When I was a teen, I had no style. At all. I was style-negative. Style was sucked out of the room when I walked in. I was strictly T-shirts, blue jeans, old sneakers, white socks, and hair that I let just grow long and straight. No creative cutting, no conditioning, nothing that indicated I’d done more than shampoo it and maybe give it a comb.
If I’d done anything with my hair that even remotely indicated I cared what it looked like, I think my parents would have been thrilled to death.
My own son has already been shocking people with his hairdo and he’s not even six months old (no deliberate styling on our part, he was just born with a fright wig), so I’m not sure what my reaction will be by the time he’s a teen.
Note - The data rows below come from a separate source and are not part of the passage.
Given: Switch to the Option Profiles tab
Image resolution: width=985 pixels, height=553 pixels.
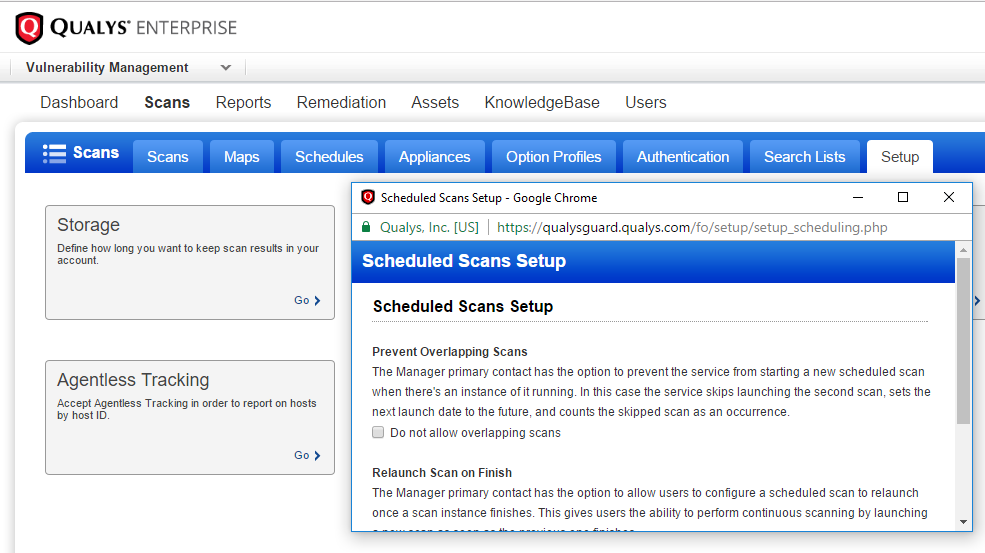Looking at the screenshot, I should (x=553, y=157).
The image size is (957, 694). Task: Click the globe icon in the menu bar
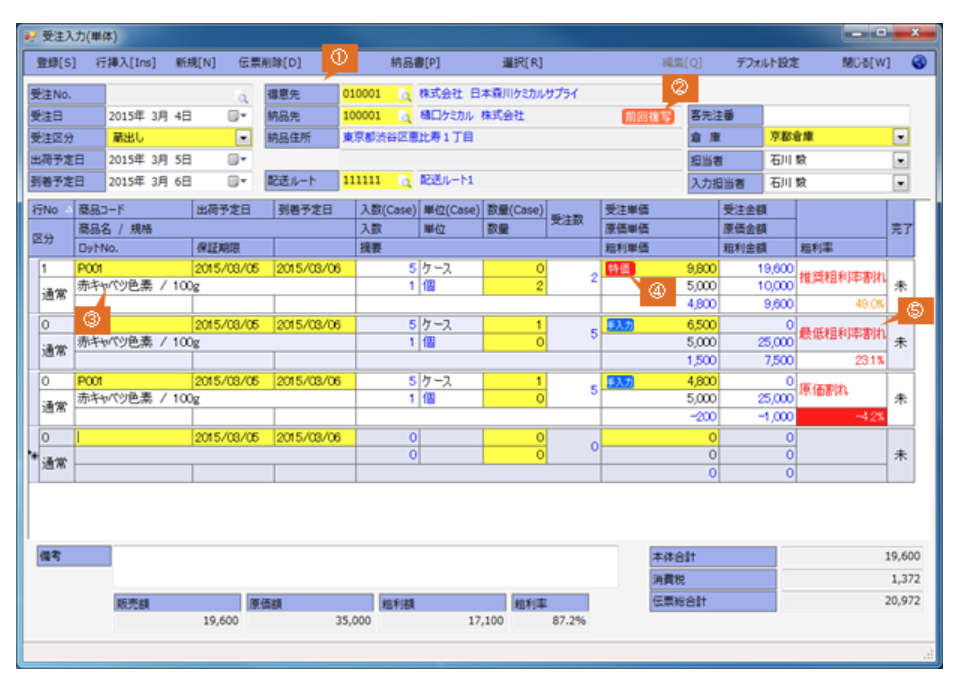tap(919, 62)
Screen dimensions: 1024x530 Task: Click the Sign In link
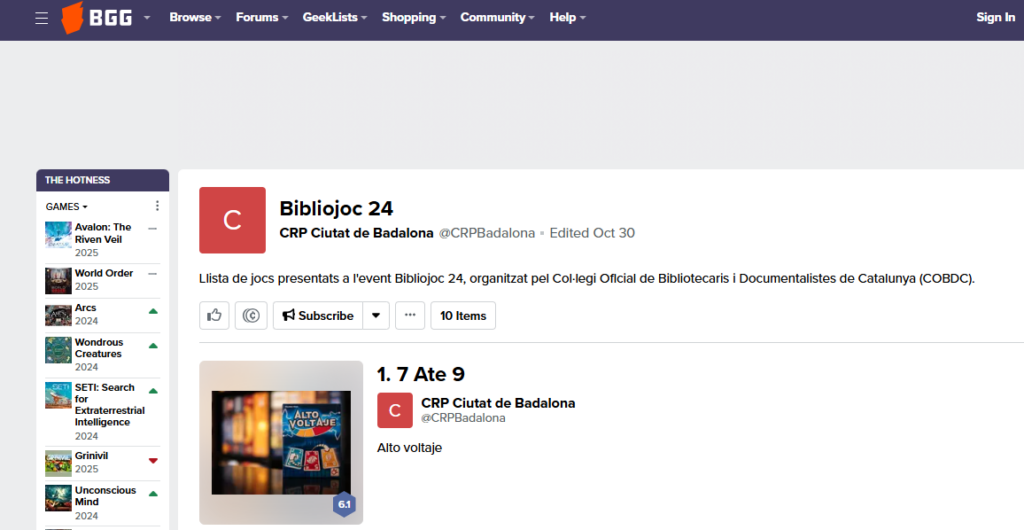click(995, 18)
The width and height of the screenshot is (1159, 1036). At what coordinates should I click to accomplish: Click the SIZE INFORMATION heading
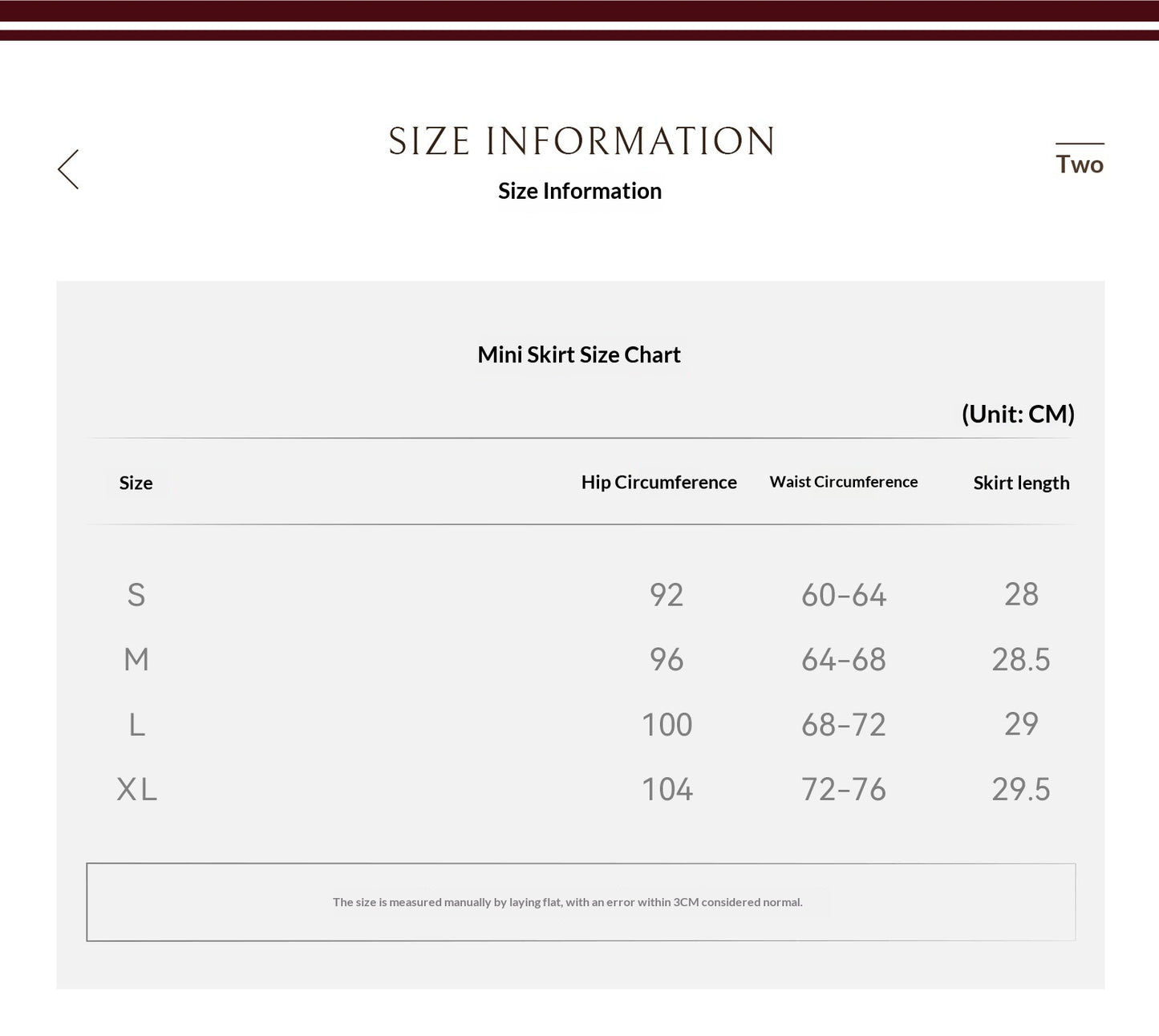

It’s funny but this is the first response on this thread that I can relate to. My wife and I are average middle class, mid-Western American white people. We are about as exciting as mayo and bologna on Wonder Bread. I would never tell my son that he definitely could not get a different hairstyle and we have even suggested that he try a slightly different look that is common amongst his friends. But he thinks the more radical looks look stupid, dyed hair looks clownish and long hair is for girls. He also laughs at the pierced kids. He once said, “Why would anyone want to get their tongue pierced? Don’t people usually pay to get rid of a speech impediment?”
If he wants to change his appearance, I want to be involved in his decision. To me, that is what being a parent is about. I won’t stop him. I will help him to think through the consequences of his actions. He’s seen kids do self-tats or piercings and get designs shaved in their heads because they thought it would look cool, only to get laughed at. Teens rarely think beyond the here and now. A parent will help them see what might happen next. Of course, YMMV.
Last year I participated in the St. Baldrick’s “shave-a-thon”. My son thought it was embarrassing but he could understand the reason why I did it. He wanted to do it and we were proud of him for wanting to join in but we reminded him that his graduation photos were going to be taken soon. He paused and said that he would want until the next year because he didn’t want to look back at his graduation photos and be the only one in his class to look so different.